"All good but why is the page speed insights score so low?"
The phrase that web developers just hate to hear.
The last week I have spent trying to find a balance between having a SPA (Single Page Application) that loads once and then can be used, with one that is also SEO and crawler friendly, has deep links, and also has good page speed insight scores.
Over a very short period I have had a fast re-introduction to the whole battleground of SEO vs Speed vs Functionality (it sounds like a pick two scenario).
History lesson
In the good old days of web development, php and modperl or static files we would shoot the web page from the server to the browser. Life was full of tables, and good. Sort of.

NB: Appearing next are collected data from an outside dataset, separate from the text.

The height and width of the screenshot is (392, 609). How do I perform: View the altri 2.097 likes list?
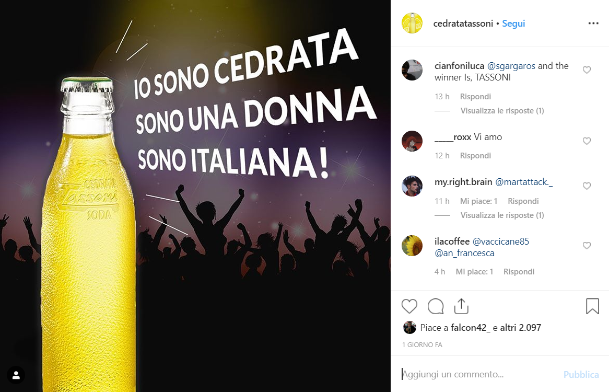click(520, 328)
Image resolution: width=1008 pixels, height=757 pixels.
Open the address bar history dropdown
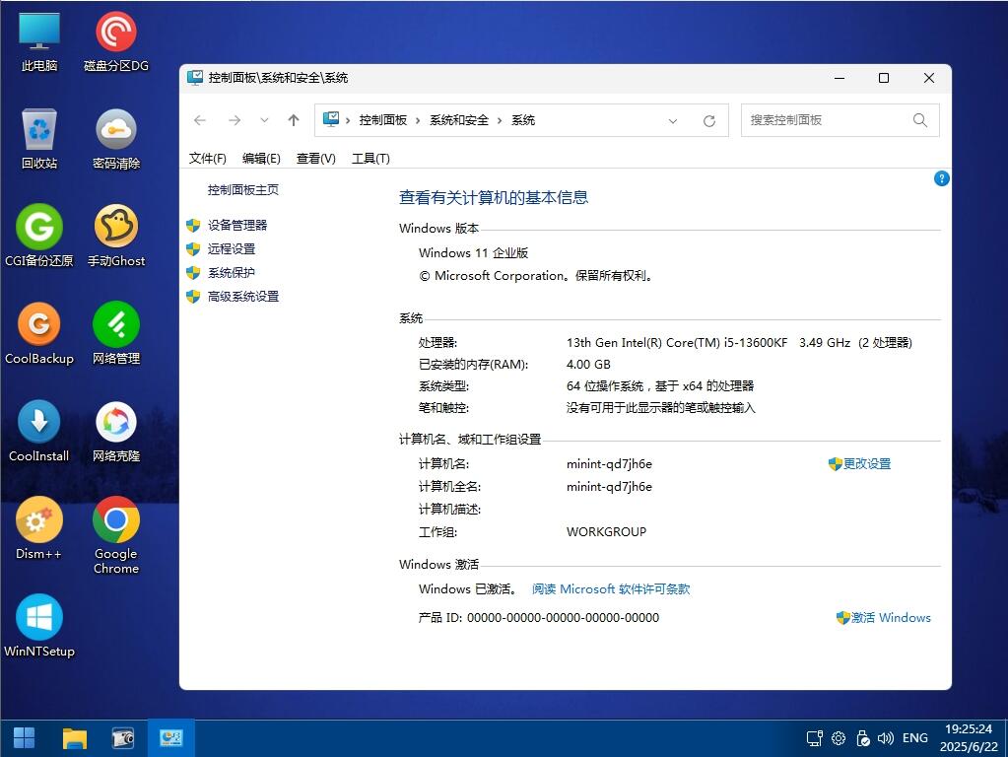[x=673, y=119]
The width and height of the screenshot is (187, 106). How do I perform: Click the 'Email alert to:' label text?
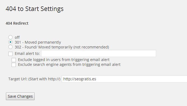click(27, 54)
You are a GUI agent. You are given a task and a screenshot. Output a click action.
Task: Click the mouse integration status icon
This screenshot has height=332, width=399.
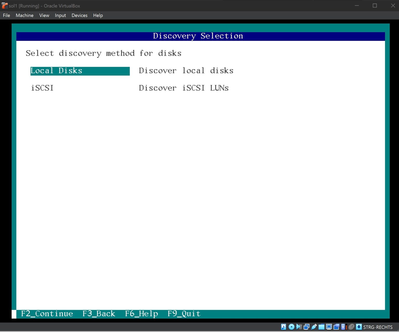(351, 327)
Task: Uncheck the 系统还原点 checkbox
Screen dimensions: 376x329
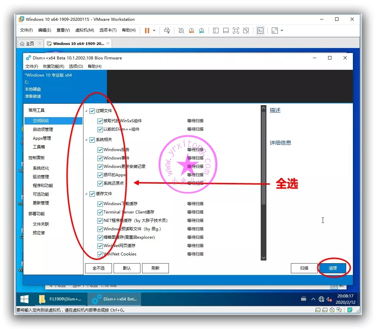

Then along came web development frameworks like React and about three dozen competitors. Suddenly it was all about hydration and shadow Dom and re-usable components. Recognisable html barely arrived at the browser any more. Instead whole chunks of JS arrived along with the "Flashes of Unstyled Content" (FOUC), and many other headaches.
But it also became about web crawlers failing to crawl your extremely js-heavy content. And it became about poor page speed ("lighthouse") scores too.
For a while google promoted a solution: renderbot! this product (basically chrome in a box) would sit on your server and render the complex pages, then deliver the final-final-really-final html to the dumb crawlers. This sounded good in practice if it could be just plugged in, but the devil was in the details. Now renderbot is render-not: deprecated by google and closed to new GitHub issues.
Solutions
A tempting solution is to just give up and build a static tree of URLs (html files) that can be crawled by all the spiders. Unsatisfying but still a solution many sites use because what else can they really do when crawlers are overloaded by the heavy task of piecing together a web page that displays a few H1 and H3 tags and a paragraph of keywords and about a million javascript instructions to get there?
Enter: server side rendering. Everything old is new again. Web-dev is back to building html complete web pages on the server and shipping them to the client where the glamorous parts start operating with sprinkles of late booted javascript.
But if you're NOT already invested in your main event being React, or Svelte5, or Vue, or NextJS or new sexy platform, then some kind of "enable SSR" (not that this is ever as easy as it sounds, anyway) switch is just not an option. What to do?
What I did
In the case of satellitemap.space the issue I faced is a satellite information website and tool needs an array of search engine friendly URLs that lead directly to satellites! and constellations! it is, after all, how many people might start with trying to get information. "where is the ISS?" "Where did that starlink satellite re-enter?"
I did have deep-links to satellites. But there was a problem. Page speed insights refused to believe the site was interactive until all the network traffic settled down. So it would give good usable URLs that opened the SPA in a certain mode, a failing grade. A deep link to the ISS would be interactive on my phone in a few seconds but google would score the URL as being a failure.
Worse, SEO-rich info related to a SPA deep-link should be mostly concentrated in the "HEAD" section of the page: the page TITLE, the meta tags, and so on. These parts appear first in the index.html that delivers the SPA, and while they can be re-written later, when the deep-link is inspected, dumb crawlers might fail to wait for that.
Enter Astro. Astro allowed me to build a page from any URL pattern, server-side, include complex js driven divs, but have a 90+ lighthouse score. I can still use tailwindcss. I can still can use any js modules or functions that the home page SPA already uses. So it was familiar. It did not require a re-think or much duplication of effort.
As a result of astro I can now add an entire satellite catalog over URLs like: https://satellitemap.space/sat/:norad_id with SEO rich headers and content, but it also loads blindingly fast from the perspective of google lighthouse:
Apart from being able to do API requests before emitting even a header line back to the browser, Astro also enables the trick of only hydrating the sections of page when they are visible, or first interacted with. In the case of the above-mentioned single satellite catalog page these were:
- The Search function
- The full monty webgl globe visuals plugin
- The satellite description accordions
- The Sky transit table
- (and any others I want to add)
So now the complete pageload before any attempt to use search or scroll down to the globe plugin looks like:
that's it. vs any other typical modern website page, this is a lean. A web page with ozempic face.
Scrolling down the page causes the entire globe visualisation to boot up. (And that process was already a lot leaner than the Caesium globe library). So visually it only takes a second or two.
Pressing the Search icon causes the incremental search process to boot up.
None of these late hydrations are relevant to the page crawlers.
Another solution like Astro is Qwik - Qwik City. which is probably slightly faster still. But perfect is the enemy of good. The goal is not to go from 95 to 100 web page speed scores, It was just to not get failing web page speed scores.
Anyway. Astro rocks, I will use it next for constellation information leaf pages, and more.